Reported: 2024-10-08 10:58 UTC by Pieter P
Modified: 2024-10-09 06:45 UTC (History)
1 user (show)

See Also:
Host:
Target:
Build:
Known to work:
Known to fail:
Last reconfirmed:


Attachments

Note You need to log in before you can comment on or make changes to this bug.
Description Pieter P 2024-10-08 10:58:56 UTC
The value of std::experimental::memory_alignment appears to be too large for fixed-size vectors that are larger than the native vector length.

For example, on both x86 AVX512 and ARM NEON, the alignment requirement for a 12-element double vector reported by libstdc++ is 128 bytes, even though there are no instructions that require such a huge alignment (the maximum is 512 bits/64 bytes for AVX512).

https://godbolt.org/z/45hEWG14b

    #include <experimental/simd>
    namespace stdx = std::experimental;
    using simd12 = stdx::simd<double, stdx::simd_abi::fixed_size<12>>;
    static_assert(stdx::memory_alignment_v<simd12> <= 64);
    // static assertion failed: the comparison reduces to '(128 <= 64)'

Looking at bits/simd.h, it appears that the alignment for fixed_size_simd<T, N> is computed simply as bit_ceil(sizeof(T) * N), which is very conservative.

Having different alignment requirements for large SIMD vectors makes allocating buffers that are reused with different vector lengths quite tricky.
Comment 1 Andrew Pinski 2024-10-08 11:24:09 UTC
> Having different alignment requirements for large SIMD vectors makes allocating buffers that are reused with different vector lengths quite tricky.


Not really.

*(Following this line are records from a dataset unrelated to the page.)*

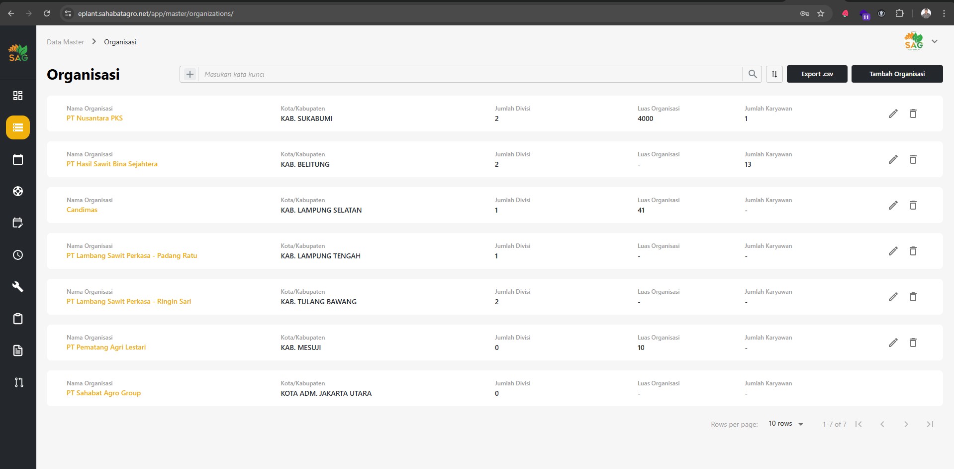Click the sort arrows button
This screenshot has height=469, width=954.
(x=774, y=74)
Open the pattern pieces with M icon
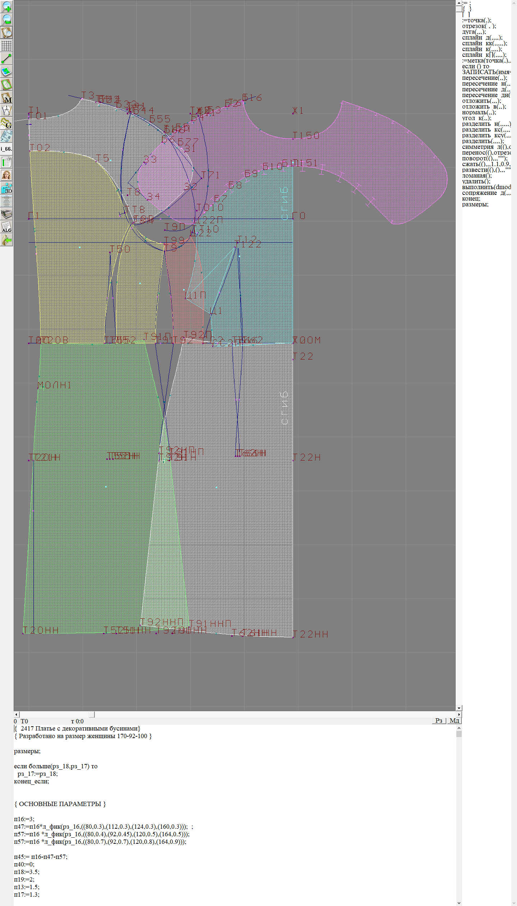Image resolution: width=517 pixels, height=906 pixels. 6,98
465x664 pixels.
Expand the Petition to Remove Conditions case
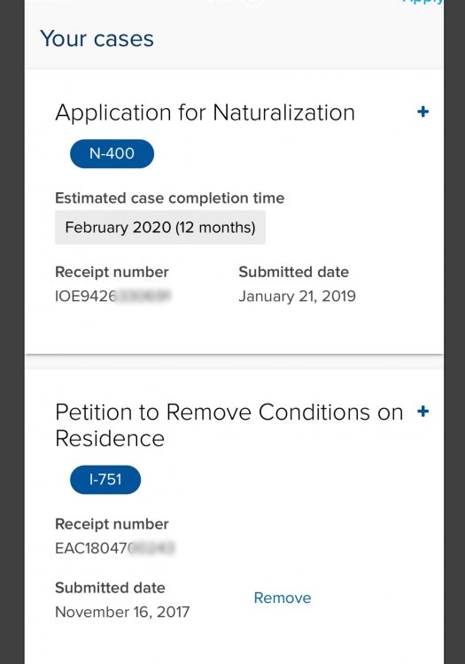click(x=422, y=411)
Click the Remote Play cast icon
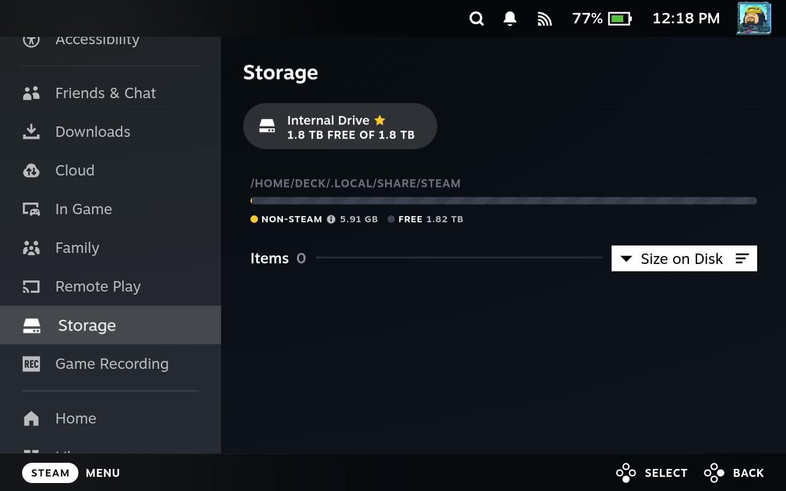Image resolution: width=786 pixels, height=491 pixels. (31, 287)
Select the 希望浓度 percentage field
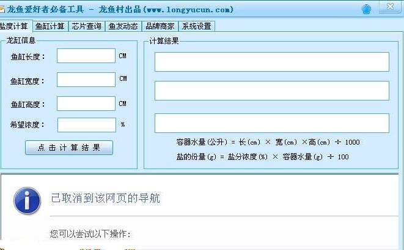Screen dimensions: 404x250 pos(86,125)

Considering operator new gets passed the alignment since c++14.
Comment 2 Andrew Pinski 2024-10-08 11:58:04 UTC
(In reply to Andrew Pinski from comment #1)
> Not really. Considering operator new gets passed the alignment since c++14.

s/c++14/c++17/
Comment 3 Matthias Kretz (Vir) 2024-10-08 12:28:05 UTC
Thank you for taking the time to report this inefficiency. But this is working as intended. The design goal of the fixed_size ABI was an ABI-stable "this is never going to break on ABI boundaries" type. The only way to guarantee that without an oracle that can predict the future is to use the most conservative alignment.

FWIW, I always thought that fixed_size is an interesting experiment and potentially an ABI tag someone at some point might want. But I don't think it should have been the prominent "I want a fixed number of elements" ABI that it is in the TS. This is going to be better with C++26 ... if we make it. :)
Comment 4 Pieter P 2024-10-08 12:46:42 UTC
Thank you, I appreciate for the quick responses.

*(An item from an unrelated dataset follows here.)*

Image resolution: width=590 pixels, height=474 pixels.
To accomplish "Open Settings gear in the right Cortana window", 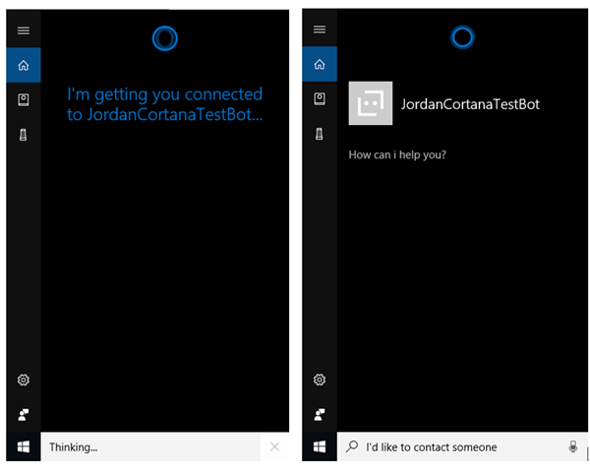I will [x=319, y=380].
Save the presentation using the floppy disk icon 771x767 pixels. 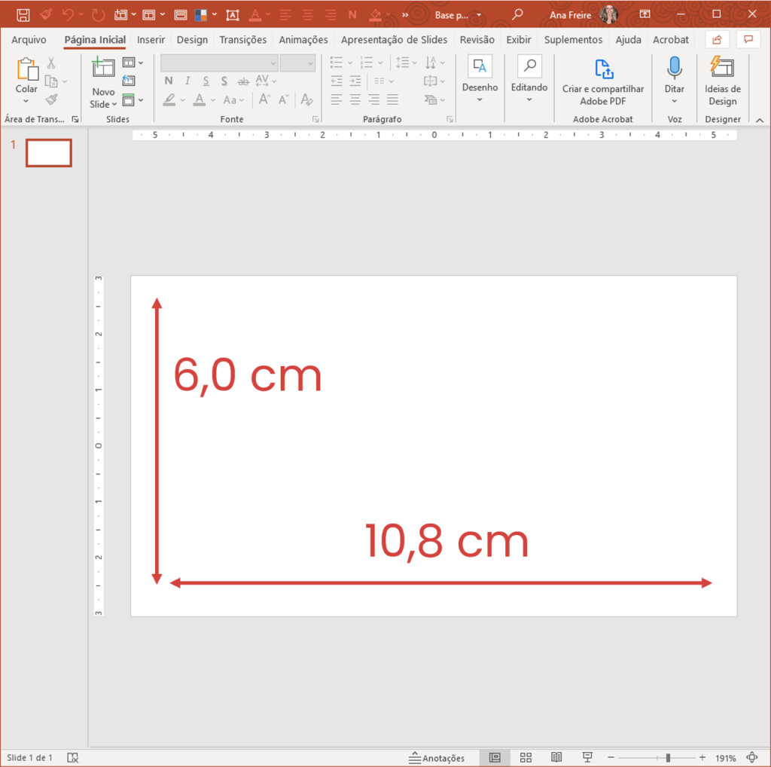23,14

> The design goal of the fixed_size ABI was an ABI-stable "this is never going to break on ABI boundaries" type.

You're right, ABI stability is not something I considered.

> Not really. Considering operator new gets passed the alignment since c++17.

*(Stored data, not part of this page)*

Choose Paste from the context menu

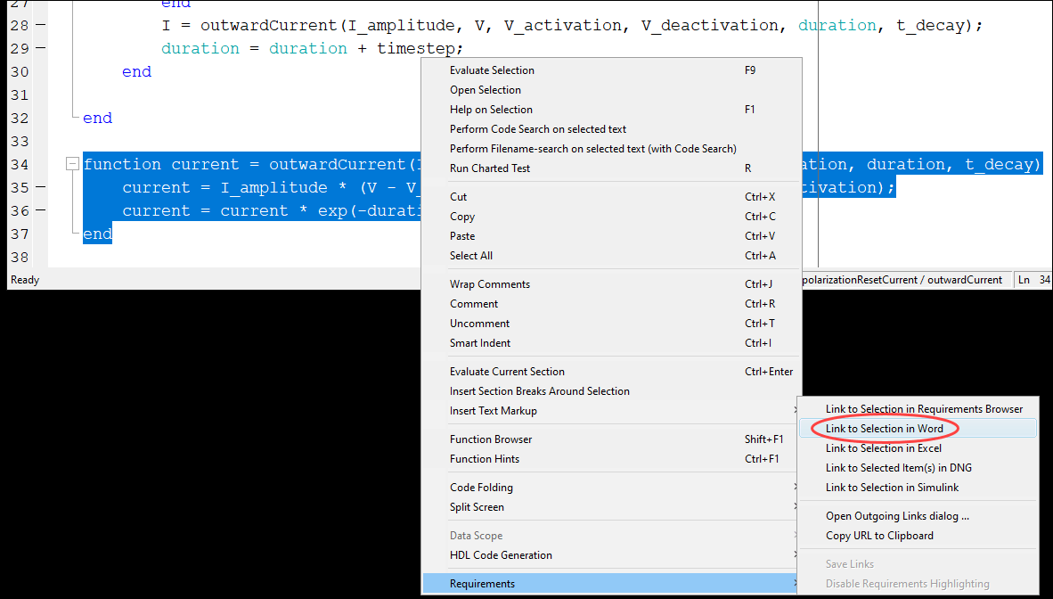pyautogui.click(x=462, y=235)
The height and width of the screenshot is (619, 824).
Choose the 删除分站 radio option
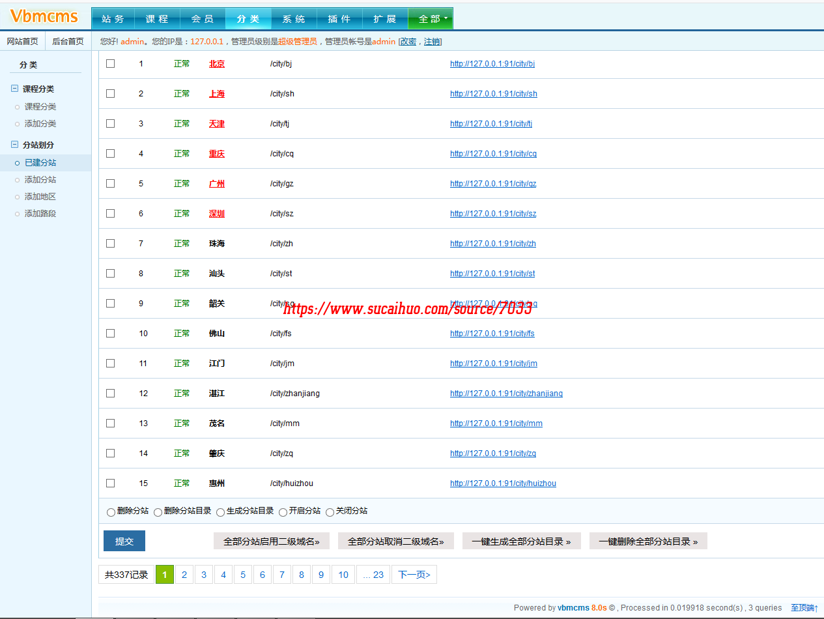tap(111, 512)
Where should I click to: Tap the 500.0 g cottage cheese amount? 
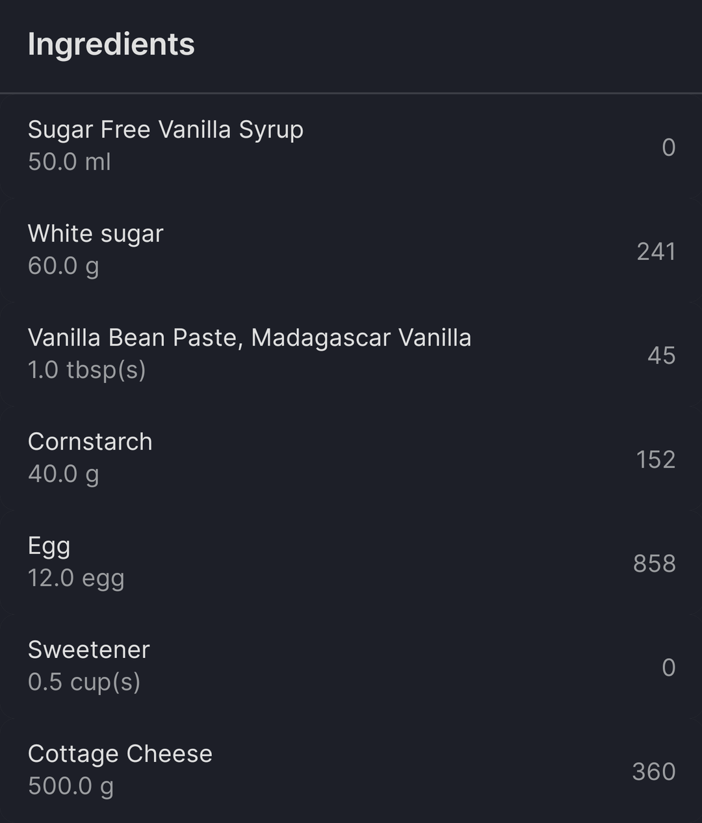click(x=71, y=786)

Indeed, but allocation is not the issue I was struggling with: I wanted to be able to have the simple requirement that "all array arguments should be aligned to the native SIMD size" for the user-facing APIs, and then decide on the optimal SIMD size in the underlying algorithm, as an implementation detail.

The algorithm may encounter remainders that are not multiples of the native SIMD sizes, and I was using the fixed_size_simd type to handle those. As a work-around, I'll just have to implement the remainders manually using multiple smaller native SIMD types and/or masks, rather than using fixed_size_simd.
Comment 5 Matthias Kretz (Vir) 2024-10-09 06:45:29 UTC
Wrt. working on a larger data set you might be interested in:
https://github.com/mattkretz/vir-simd?tab=readme-ov-file#simd-execution-policy-p0350

For the problem you seem to describe, I like to have a native_simd-aligned array of scalars and then iterate over it using native_simd. If your algorithm allows, the simplest epilogue is allocation of some extra values (this allocation is free, because of alignment and how allocators work) and then simply process a few more inputs and ignore the outputs from the padding.